Excerpt provided =
Now, this is not an exhaustive list – it is a place to start with some of the more obvious elements of shooting decent photographs in the midday sun. Don't stop here – keep experimenting, keep learning. It is from combining learning with the practical element of shooting that your images will get better.

Let's get started.

Lower The ISO

This is the obvious one. If you know the exposure triangle well, then you will know that you will almost certainly have to be shooting at a low ISO – probably in the range of 50 or 100. The good part of this is that this will also lead to a reduction in noise for your image.

To wrap your head around ISO and how it affects your images, take a look at our more in depth guide to getting started with ISO.

Learn the Sunny F16 Rule

This is a guideline that more or less can inform your decisions on your camera settings. The basic rule is that shooting in harsh sun, if you set your camera to ISO 100, f/16 and 1/100th sec shutter speed, you will get a reasonable exposure.

Now, no set rule like this is going to be applicable in every single situation, so you will probably need to change one or two elements of that setup for your own situation, but it is a reasonable place to start. Just be sure to know your exposure triangle and how it affects the various outcomes in your photograph.

See our more in depth article on the sunny 16 rule for more information.

photo by Jeremy Bishop

photo by Jeremy Bishop

Watch Your Histogram Like a Hawk

In shooting in any harsh conditions, you are going to want to really know how to read a histogram on your camera.

In the case of shooting in the midday sun, you will want to be especially wary of losing details in the highlights. (The edges of clouds can be especially tricky here). Remember, that if your histogram is stacked up against the right side of the graph, then you have blown out your highlights (meaning those pixels are pure white and you won't be able to do much with them in post production).

Ideally, you will want a bell shaped histogram (maybe slanted slightly to the right in certain situations).

Provided information =
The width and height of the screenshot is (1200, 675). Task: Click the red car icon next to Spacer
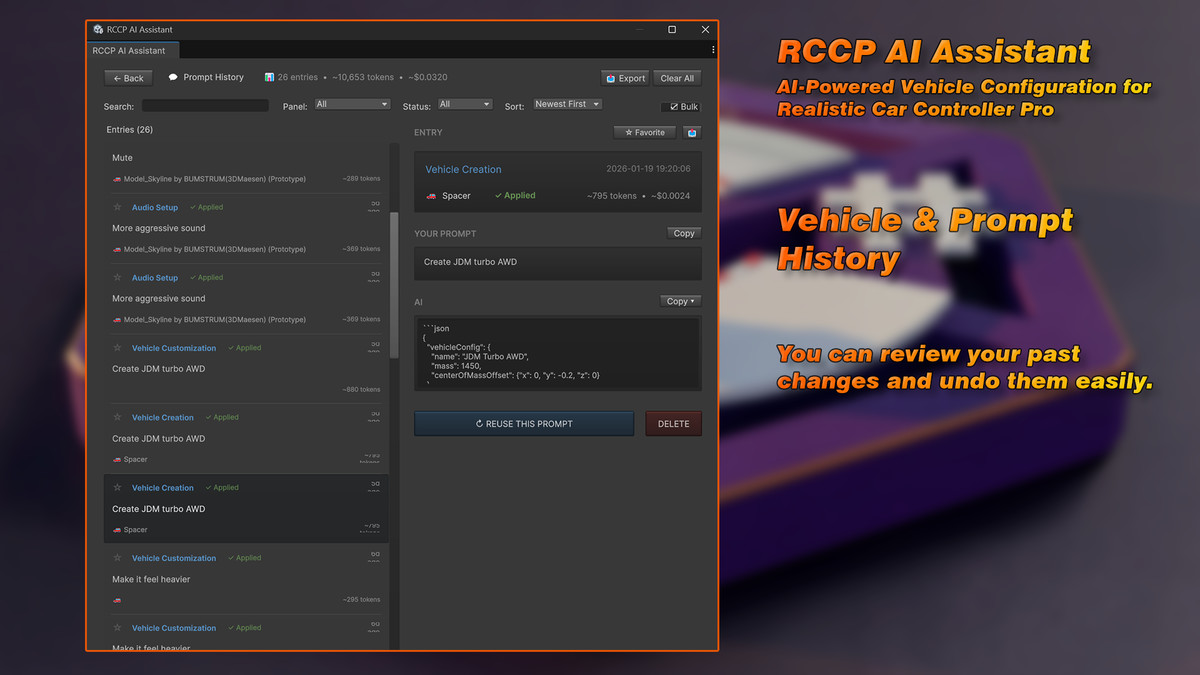431,195
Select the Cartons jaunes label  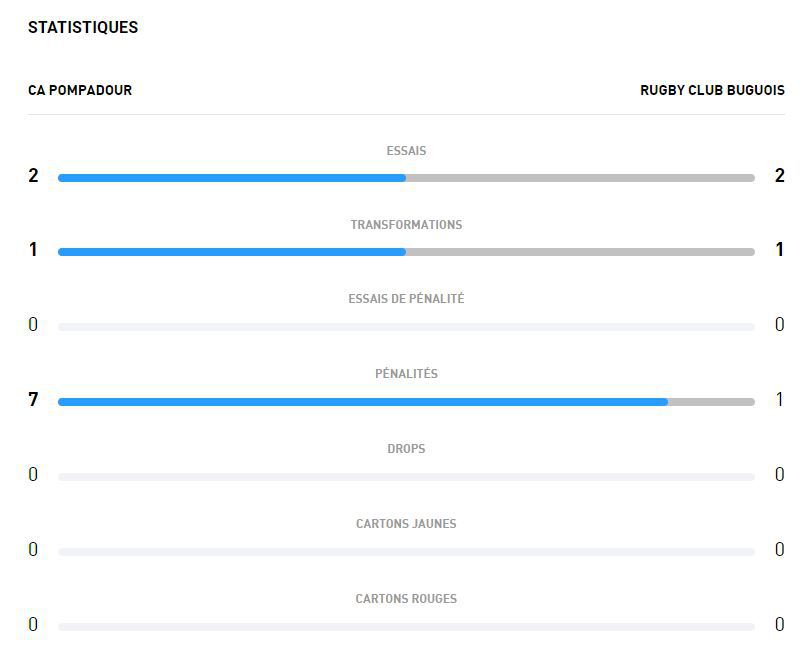coord(406,524)
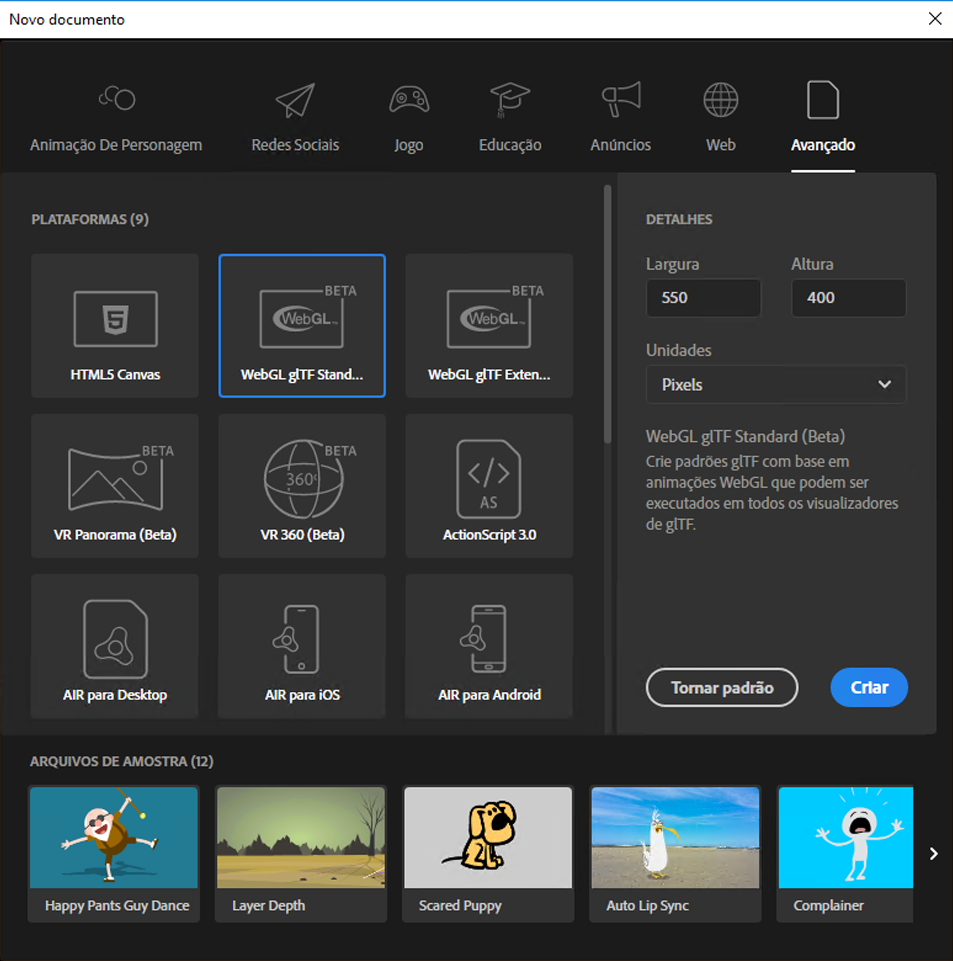953x961 pixels.
Task: Choose WebGL glTF Extended platform
Action: click(x=488, y=325)
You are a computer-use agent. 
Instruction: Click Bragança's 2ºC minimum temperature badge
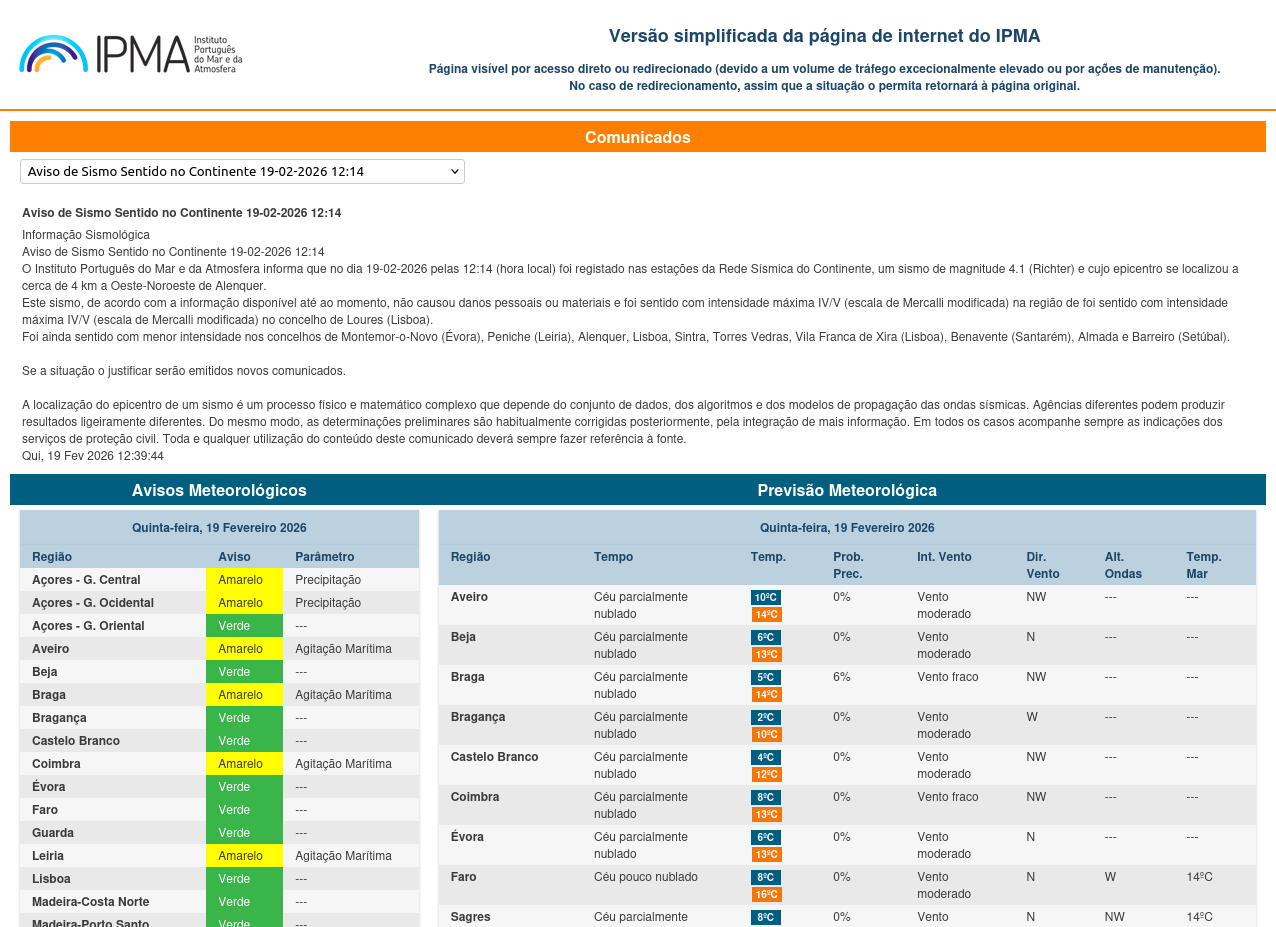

Do this = Revise the part of the midday-sun photography text that begins at the words "In shooting in" and ends after "in post production).", changing "highlights" to "bright areas".

Solved problem =
In shooting in any harsh conditions, you are going to want to really know how to read a histogram on your camera.

In the case of shooting in the midday sun, you will want to be especially wary of losing details in the bright areas. (The edges of clouds can be especially tricky here). Remember, that if your histogram is stacked up against the right side of the graph, then you have blown out your bright areas (meaning those pixels are pure white and you won't be able to do much with them in post production).